Task to complete:
Word for word, return every record.

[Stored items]
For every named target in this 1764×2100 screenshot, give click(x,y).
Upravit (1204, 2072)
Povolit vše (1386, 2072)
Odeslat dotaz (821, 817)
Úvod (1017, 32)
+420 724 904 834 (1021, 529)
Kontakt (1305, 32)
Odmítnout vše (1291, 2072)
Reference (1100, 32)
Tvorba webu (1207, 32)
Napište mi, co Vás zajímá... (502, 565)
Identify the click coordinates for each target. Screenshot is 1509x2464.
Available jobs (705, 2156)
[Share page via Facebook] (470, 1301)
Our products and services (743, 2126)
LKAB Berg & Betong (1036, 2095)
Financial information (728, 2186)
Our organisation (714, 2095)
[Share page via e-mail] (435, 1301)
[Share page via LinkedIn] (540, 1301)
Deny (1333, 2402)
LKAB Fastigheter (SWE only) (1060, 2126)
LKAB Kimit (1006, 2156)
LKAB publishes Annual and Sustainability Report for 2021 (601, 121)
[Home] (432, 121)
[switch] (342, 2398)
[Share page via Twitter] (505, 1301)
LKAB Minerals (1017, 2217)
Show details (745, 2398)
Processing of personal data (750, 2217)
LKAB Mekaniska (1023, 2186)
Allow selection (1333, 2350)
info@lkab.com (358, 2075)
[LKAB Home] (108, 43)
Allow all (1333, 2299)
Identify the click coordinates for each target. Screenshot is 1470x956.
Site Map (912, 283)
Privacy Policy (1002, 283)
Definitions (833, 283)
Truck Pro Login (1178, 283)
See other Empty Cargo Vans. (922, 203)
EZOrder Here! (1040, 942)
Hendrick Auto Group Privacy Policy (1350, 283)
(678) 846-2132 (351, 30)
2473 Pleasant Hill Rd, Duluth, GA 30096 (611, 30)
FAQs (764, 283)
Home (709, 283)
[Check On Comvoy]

Solution to this problem:
For every named target in this 1764×2100 screenshot, give click(x,y).
Upravit (1204, 2072)
Povolit vše (1386, 2072)
Odeslat dotaz (821, 817)
Úvod (1017, 32)
+420 724 904 834 (1021, 529)
Kontakt (1305, 32)
Odmítnout vše (1291, 2072)
Reference (1100, 32)
Tvorba webu (1207, 32)
Napište mi, co Vás zajímá... (502, 565)
Identify the click coordinates for each target. Screenshot is 1509x2464.
Available jobs (705, 2156)
[Share page via Facebook] (470, 1301)
Our products and services (743, 2126)
LKAB Berg & Betong (1036, 2095)
Financial information (728, 2186)
Our organisation (714, 2095)
[Share page via e-mail] (435, 1301)
[Share page via LinkedIn] (540, 1301)
Deny (1333, 2402)
LKAB Fastigheter (SWE only) (1060, 2126)
LKAB Kimit (1006, 2156)
LKAB publishes Annual and Sustainability Report for 2021 (601, 121)
[Home] (432, 121)
[switch] (342, 2398)
[Share page via Twitter] (505, 1301)
LKAB Minerals (1017, 2217)
Show details (745, 2398)
Processing of personal data (750, 2217)
LKAB Mekaniska (1023, 2186)
Allow selection (1333, 2350)
info@lkab.com (358, 2075)
[LKAB Home] (108, 43)
Allow all (1333, 2299)
Identify the click coordinates for each target. Screenshot is 1470x956.
Site Map (912, 283)
Privacy Policy (1002, 283)
Definitions (833, 283)
Truck Pro Login (1178, 283)
See other Empty Cargo Vans. (922, 203)
EZOrder Here! (1040, 942)
Hendrick Auto Group Privacy Policy (1350, 283)
(678) 846-2132 (351, 30)
2473 Pleasant Hill Rd, Duluth, GA 30096 (611, 30)
FAQs (764, 283)
Home (709, 283)
[Check On Comvoy]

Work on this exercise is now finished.